After the plane’s descent, bombing in the area continued for 4 hours. When it was safe to emerge from bomb shelters, inhabitants of rue du Château discovered the burnt ruins of “Pat Hand.” Of the 10-member crew, there was a sole survivor, waist gunner Sol Ferrucci, who was taken prisoner of war. Kathy Young Connelly, not yet born, lost her father that day.


On September 16th, the bodies of the dead crew members were transported to the German military hospital Beaujon in the nearby town of Clichy.
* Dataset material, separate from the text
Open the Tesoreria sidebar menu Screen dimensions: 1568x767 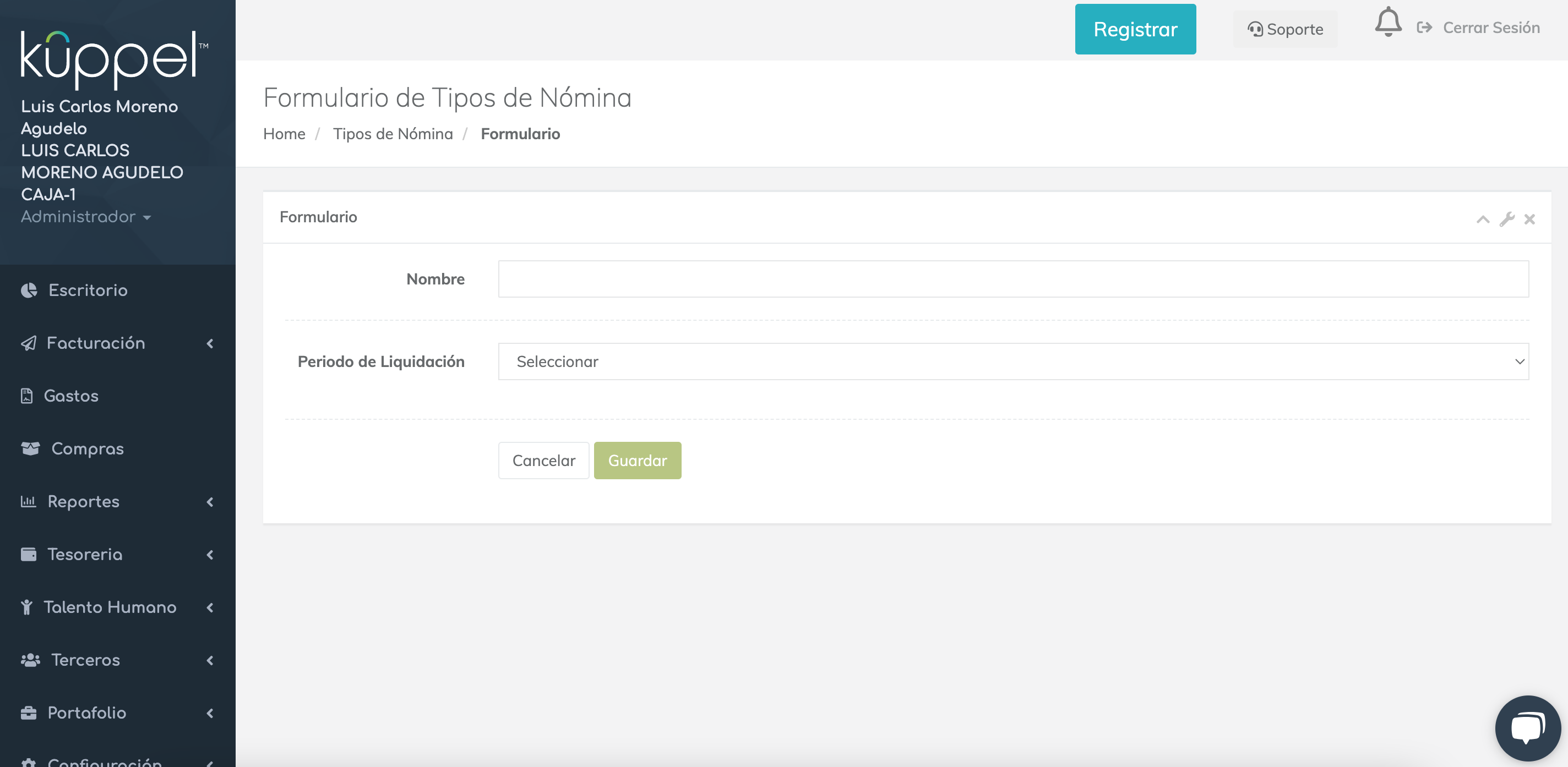(117, 554)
Not until September 28, 2002, did La Garenne-Colombes commemorate the sacrifice of American lives in their town for the liberation of France. Present that day for the ceremony were Harold Murphy, 87 years old at that time, and Winfred, 82, brothers of Lt. Kenneth E. Murphy who, along with Lt. John E. Young, died in the crash. The mayor of La Garenne-Colombes, Philippe Juvin, paid homage to “these aviators of ‘Pat Hand’ who gave their lives for the freedom of the inhabitants of La Garenne.”

A representative of the USAF in France and 4 Marines in dress uniform also participated in the ceremony, which included the placing of a commemorative plaque at the site where the plane crashed. 


A week ago, I went to 34, rue du Château, a modest apartment building constructed in the early part of the 20th century. Rue du Château is a quiet street lined with what the French call “pavillons,” small suburban homes, and a few apartment buildings. Thanks to a resident, I was able to enter N° 34, where, in the entrance hall, a large poster commemorates the crew of “Pat Hand” and provides the details of its mission and the crash. In the tidy courtyard, there is no longer a trace of the war fought on that ground. 

Today Hispano-Suiza, which closed in 1999, has been converted into an elementary school called “la Cigogne,” “the Stork,” the bird that represented the factory’s trademark. The giant wind tunnel, still in existence, has become part of the school’s architecture.

Kathy Young Connelly never met her father, never knew the sound of his voice, the touch of his hand, but all her life she has carried him in her heart, a Pottsville hero who gave his life for France.